▸ **EXERCISE INPUTS**:

★ ★ ★ ★ ★ ★ ★

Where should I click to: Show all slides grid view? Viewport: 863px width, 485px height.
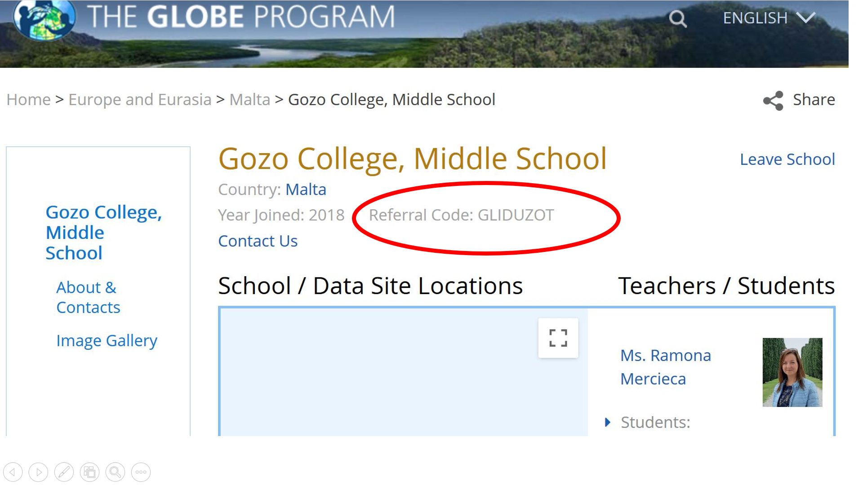tap(89, 472)
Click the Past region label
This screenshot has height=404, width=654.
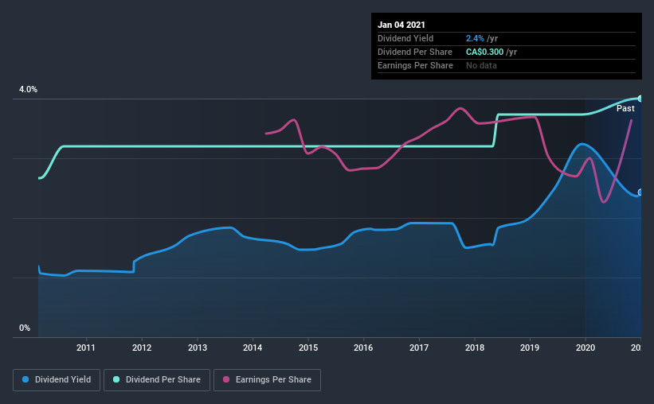pyautogui.click(x=625, y=108)
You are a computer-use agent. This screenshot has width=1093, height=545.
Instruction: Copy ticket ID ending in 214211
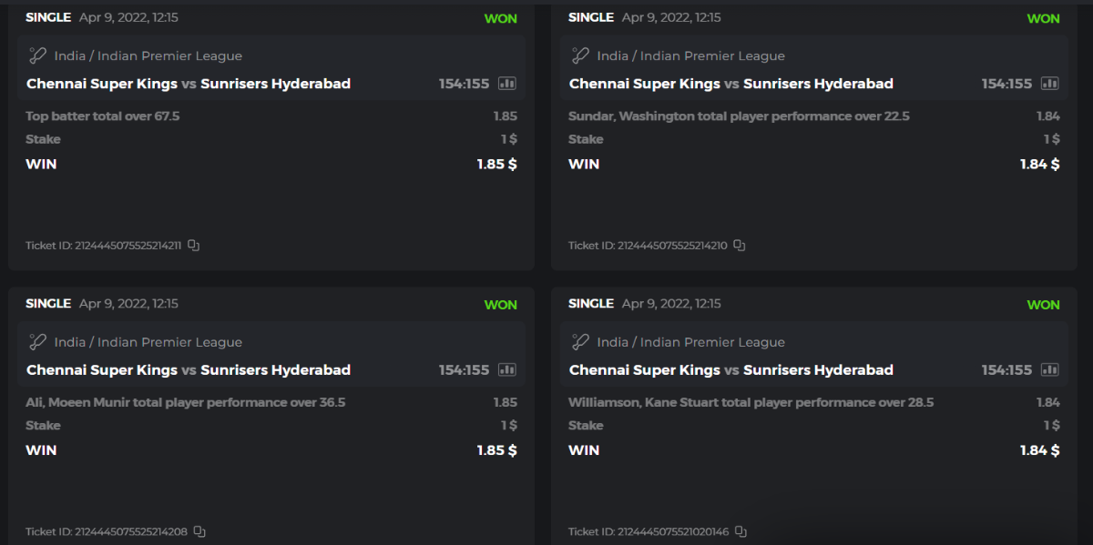(x=193, y=245)
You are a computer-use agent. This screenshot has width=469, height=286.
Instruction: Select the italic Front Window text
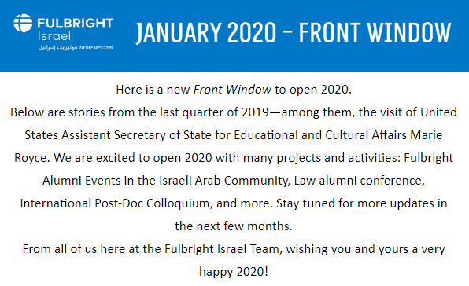[232, 90]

★ ★ ★ ★ ★ ★ ★

Within the listing above, count the lines that contain the string "computer". Give only the number.

2